Working with a specific precision:

>>> net.to(dtype=torch.half)
>>> with torch.no_grad(): out = inferer(datapoint, net, input_dtype=torch.half)
>>> out["output"].tensor.dtype
torch.float16

With postprocessing:

>>> net.to(dtype=torch.float)
>>> inferer = SimpleInferer(postprocessing=[ActivationsConfig(sigmoid=True, include=["output"])])
>>> with torch.no_grad(): out = inferer(datapoint, net)
>>> out["output"].tensor
tensor([[[[0.6439, 0.6452, 0.6414,  ..., 0.6591, 0.6591, 0.6591],
        [0.6430, 0.6418, 0.6407,  ..., 0.6591, 0.6591, 0.6591],
        [0.6429, 0.6418, 0.6424,  ..., 0.6591, 0.6591, 0.6591],
        ...,

With a clinicadl.data.dataloader.Batch:

>>> from copy import deepcopy
>>> batch = Batch([datapoint, deepcopy(datapoint)])
>>> with torch.no_grad(): out = inferer(batch, net)
>>> out[0]["output"].shape
(4, 177, 213, 177)

__call__(x: DataT, network: Module, input_dtype: dtype | None = None, **kwargs: Any) → DataT

Defines the inference logic.

Parameters:

• x (DataT) – The input image(s).
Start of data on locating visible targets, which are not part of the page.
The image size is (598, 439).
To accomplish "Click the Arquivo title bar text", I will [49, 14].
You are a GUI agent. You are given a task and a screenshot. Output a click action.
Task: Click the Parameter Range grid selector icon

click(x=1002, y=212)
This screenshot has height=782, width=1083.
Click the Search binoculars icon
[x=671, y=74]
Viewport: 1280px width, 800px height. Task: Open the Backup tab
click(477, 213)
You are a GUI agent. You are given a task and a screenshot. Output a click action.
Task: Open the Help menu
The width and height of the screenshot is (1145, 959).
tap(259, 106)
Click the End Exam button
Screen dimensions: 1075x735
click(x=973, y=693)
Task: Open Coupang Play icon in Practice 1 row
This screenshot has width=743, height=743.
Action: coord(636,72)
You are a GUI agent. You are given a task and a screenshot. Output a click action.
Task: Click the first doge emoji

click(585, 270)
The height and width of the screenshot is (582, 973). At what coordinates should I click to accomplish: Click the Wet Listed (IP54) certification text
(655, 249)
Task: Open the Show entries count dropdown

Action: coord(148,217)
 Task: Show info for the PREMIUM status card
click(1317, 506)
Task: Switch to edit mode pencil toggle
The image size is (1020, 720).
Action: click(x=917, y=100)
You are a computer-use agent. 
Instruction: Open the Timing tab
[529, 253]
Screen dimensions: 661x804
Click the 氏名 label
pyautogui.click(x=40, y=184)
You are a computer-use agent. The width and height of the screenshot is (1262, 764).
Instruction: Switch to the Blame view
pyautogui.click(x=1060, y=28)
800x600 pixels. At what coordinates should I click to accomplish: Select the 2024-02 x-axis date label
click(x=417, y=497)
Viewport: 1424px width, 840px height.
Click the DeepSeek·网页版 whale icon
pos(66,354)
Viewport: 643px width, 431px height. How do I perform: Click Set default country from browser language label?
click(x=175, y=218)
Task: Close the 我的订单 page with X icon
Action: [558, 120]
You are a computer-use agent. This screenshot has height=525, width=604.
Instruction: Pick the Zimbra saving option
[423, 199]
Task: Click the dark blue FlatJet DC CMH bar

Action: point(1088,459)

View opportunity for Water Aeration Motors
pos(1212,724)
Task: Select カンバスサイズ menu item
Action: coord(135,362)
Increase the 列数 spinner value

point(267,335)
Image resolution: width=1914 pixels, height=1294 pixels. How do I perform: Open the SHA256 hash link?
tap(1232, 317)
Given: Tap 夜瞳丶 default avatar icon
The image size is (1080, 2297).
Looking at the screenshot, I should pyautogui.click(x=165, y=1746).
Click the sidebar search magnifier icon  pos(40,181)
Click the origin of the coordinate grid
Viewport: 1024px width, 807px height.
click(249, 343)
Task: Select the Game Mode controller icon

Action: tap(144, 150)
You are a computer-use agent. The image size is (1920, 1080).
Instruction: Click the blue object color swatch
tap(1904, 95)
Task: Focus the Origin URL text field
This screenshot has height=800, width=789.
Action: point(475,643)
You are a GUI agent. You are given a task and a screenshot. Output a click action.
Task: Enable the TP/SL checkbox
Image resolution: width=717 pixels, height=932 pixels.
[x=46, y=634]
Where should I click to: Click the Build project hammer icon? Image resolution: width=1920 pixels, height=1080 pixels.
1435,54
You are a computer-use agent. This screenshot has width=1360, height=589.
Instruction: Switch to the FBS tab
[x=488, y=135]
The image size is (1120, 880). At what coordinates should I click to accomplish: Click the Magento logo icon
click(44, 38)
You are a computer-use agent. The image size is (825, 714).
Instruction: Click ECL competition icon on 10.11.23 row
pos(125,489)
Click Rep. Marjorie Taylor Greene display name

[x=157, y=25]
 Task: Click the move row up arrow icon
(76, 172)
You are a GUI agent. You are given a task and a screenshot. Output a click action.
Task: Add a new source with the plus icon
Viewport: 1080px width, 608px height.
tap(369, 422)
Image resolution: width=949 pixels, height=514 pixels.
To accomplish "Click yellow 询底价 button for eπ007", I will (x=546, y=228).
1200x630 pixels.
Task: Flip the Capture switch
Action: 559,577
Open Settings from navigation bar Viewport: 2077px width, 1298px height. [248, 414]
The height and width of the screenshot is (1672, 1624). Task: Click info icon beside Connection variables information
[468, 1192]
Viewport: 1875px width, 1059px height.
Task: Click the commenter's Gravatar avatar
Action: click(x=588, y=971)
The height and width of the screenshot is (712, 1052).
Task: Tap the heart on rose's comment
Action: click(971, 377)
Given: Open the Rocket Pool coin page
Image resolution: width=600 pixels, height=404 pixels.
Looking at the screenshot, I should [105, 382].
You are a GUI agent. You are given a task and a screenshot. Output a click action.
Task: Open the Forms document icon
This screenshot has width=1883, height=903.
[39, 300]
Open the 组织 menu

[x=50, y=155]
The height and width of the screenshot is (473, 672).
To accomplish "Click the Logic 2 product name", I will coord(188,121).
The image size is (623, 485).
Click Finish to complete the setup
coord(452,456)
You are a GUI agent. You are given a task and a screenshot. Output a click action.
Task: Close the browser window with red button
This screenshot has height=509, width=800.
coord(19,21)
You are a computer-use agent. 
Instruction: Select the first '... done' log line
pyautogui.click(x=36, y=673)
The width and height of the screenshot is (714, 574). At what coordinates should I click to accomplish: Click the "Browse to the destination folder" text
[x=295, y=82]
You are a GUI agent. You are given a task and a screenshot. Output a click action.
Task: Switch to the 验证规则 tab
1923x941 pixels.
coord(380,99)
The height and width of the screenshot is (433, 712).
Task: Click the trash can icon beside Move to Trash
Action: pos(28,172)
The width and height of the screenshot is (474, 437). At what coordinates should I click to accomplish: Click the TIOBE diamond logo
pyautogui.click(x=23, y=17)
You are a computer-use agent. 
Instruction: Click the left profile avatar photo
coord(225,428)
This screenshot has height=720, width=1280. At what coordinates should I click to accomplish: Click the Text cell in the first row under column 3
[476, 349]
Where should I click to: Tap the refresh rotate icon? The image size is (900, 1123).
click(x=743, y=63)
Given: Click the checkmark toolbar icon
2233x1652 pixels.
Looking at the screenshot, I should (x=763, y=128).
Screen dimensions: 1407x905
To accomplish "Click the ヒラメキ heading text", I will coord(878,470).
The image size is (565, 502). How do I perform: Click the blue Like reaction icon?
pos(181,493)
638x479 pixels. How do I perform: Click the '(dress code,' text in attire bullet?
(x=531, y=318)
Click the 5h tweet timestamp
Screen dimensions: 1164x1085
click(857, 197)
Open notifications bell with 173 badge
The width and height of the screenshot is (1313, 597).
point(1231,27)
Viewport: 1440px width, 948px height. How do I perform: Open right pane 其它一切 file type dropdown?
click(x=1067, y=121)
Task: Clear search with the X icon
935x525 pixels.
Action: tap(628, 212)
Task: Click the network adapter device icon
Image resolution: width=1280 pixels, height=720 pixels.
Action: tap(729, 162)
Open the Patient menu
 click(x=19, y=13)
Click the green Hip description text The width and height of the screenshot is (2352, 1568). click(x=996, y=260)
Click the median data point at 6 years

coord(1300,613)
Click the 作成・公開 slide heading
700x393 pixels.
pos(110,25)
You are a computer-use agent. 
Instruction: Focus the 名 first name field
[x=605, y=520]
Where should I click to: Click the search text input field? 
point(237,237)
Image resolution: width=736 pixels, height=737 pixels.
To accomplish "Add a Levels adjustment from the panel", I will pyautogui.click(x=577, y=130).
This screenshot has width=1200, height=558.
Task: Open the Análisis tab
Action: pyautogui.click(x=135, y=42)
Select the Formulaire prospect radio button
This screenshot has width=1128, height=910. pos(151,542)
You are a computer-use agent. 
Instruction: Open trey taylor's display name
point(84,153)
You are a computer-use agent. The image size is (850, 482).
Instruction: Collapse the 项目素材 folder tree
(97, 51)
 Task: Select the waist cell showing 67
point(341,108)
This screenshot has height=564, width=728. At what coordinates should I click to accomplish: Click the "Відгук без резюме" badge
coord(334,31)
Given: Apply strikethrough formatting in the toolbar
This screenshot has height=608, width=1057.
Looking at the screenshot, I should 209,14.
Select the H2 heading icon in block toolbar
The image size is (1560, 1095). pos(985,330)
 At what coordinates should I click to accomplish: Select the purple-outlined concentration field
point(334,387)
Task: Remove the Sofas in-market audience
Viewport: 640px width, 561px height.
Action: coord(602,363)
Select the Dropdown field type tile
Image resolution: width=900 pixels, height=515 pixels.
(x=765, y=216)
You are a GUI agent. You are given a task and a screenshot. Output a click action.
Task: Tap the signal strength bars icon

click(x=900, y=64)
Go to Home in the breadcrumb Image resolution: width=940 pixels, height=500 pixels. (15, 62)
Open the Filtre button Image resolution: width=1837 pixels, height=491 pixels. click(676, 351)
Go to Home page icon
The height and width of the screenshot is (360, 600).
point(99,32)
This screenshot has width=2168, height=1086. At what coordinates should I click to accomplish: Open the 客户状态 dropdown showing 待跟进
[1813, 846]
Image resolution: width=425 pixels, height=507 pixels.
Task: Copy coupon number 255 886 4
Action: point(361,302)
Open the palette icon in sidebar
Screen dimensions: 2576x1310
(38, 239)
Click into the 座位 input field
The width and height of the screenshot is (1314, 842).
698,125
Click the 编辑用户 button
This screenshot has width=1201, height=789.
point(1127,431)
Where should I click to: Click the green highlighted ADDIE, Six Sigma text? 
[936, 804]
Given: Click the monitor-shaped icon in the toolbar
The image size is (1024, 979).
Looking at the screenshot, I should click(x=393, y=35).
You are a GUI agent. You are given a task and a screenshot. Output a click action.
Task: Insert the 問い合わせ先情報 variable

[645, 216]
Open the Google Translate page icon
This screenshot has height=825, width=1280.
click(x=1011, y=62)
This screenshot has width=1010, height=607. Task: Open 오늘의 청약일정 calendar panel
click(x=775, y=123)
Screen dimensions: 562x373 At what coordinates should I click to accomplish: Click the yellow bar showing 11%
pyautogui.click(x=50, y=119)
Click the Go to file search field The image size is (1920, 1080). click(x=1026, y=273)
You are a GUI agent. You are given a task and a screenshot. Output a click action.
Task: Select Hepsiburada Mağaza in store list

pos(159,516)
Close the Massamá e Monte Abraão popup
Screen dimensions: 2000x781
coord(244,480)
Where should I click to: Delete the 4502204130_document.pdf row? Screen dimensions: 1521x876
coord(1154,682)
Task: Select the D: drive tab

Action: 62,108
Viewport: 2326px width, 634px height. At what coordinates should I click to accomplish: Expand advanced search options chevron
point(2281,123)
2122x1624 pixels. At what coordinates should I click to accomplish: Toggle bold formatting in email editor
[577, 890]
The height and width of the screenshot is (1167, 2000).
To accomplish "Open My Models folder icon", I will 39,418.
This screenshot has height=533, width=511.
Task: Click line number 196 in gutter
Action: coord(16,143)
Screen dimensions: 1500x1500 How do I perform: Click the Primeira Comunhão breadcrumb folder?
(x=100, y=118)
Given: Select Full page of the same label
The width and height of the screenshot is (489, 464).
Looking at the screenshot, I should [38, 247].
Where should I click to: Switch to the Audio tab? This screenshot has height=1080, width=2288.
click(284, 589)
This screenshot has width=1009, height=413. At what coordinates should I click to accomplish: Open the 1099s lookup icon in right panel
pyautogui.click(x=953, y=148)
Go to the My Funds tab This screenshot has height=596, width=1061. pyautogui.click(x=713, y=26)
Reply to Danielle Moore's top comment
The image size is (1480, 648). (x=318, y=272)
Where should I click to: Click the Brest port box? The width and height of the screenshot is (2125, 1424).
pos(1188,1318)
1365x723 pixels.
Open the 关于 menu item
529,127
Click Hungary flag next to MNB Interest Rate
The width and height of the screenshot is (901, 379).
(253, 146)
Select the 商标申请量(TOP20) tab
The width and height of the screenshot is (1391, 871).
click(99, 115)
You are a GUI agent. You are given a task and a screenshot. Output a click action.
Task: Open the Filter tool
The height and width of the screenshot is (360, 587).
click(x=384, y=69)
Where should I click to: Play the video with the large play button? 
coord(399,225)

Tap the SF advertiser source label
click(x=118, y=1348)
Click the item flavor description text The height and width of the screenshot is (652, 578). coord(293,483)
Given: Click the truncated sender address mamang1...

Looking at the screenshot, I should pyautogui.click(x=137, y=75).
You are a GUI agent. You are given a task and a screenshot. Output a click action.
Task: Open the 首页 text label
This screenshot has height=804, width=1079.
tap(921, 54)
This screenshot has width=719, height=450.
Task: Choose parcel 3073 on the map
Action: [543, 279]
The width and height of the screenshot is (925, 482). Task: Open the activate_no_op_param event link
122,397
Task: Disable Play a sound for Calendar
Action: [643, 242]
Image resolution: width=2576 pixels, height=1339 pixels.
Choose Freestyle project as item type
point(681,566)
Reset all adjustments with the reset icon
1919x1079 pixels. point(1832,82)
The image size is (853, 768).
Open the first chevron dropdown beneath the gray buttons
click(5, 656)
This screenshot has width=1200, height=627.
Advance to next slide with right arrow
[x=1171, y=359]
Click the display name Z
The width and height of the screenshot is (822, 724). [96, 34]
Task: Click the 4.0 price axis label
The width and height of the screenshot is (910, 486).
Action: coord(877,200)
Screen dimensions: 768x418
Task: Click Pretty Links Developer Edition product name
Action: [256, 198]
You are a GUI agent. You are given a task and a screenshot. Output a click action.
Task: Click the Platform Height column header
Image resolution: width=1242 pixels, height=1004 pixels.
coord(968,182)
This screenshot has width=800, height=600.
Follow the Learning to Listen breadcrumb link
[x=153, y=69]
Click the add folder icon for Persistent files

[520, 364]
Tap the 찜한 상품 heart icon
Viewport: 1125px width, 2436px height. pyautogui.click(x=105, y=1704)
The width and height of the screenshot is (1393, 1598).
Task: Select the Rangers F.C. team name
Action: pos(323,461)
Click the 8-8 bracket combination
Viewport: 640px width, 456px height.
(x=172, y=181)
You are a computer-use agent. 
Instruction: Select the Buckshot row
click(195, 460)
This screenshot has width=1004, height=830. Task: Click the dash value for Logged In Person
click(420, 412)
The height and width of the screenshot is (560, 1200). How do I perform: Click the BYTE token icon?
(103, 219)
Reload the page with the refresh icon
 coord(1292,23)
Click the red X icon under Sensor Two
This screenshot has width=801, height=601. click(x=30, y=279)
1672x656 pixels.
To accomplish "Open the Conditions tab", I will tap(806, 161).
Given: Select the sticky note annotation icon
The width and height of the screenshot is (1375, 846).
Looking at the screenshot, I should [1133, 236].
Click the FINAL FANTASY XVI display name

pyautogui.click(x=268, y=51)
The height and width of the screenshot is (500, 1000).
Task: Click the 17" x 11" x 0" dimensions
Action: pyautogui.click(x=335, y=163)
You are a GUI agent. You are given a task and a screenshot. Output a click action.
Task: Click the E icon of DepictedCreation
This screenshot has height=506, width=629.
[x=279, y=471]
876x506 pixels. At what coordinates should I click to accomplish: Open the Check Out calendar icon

Can be a DataPoint or a Batch of images.

• network (torch.nn.Module) – The neural network.

• input_dtype (Optional[torch.dtype], default=None) – The data type to which the input image is converted before being processed by network. If None, single precision (i.e. float32) will be used (except if the inferer is run in an AMP context).

• kwargs (Any) – Optional keyword args to be passed to network.

Returns:

DataT – The same data structure as the input, containing the inference output.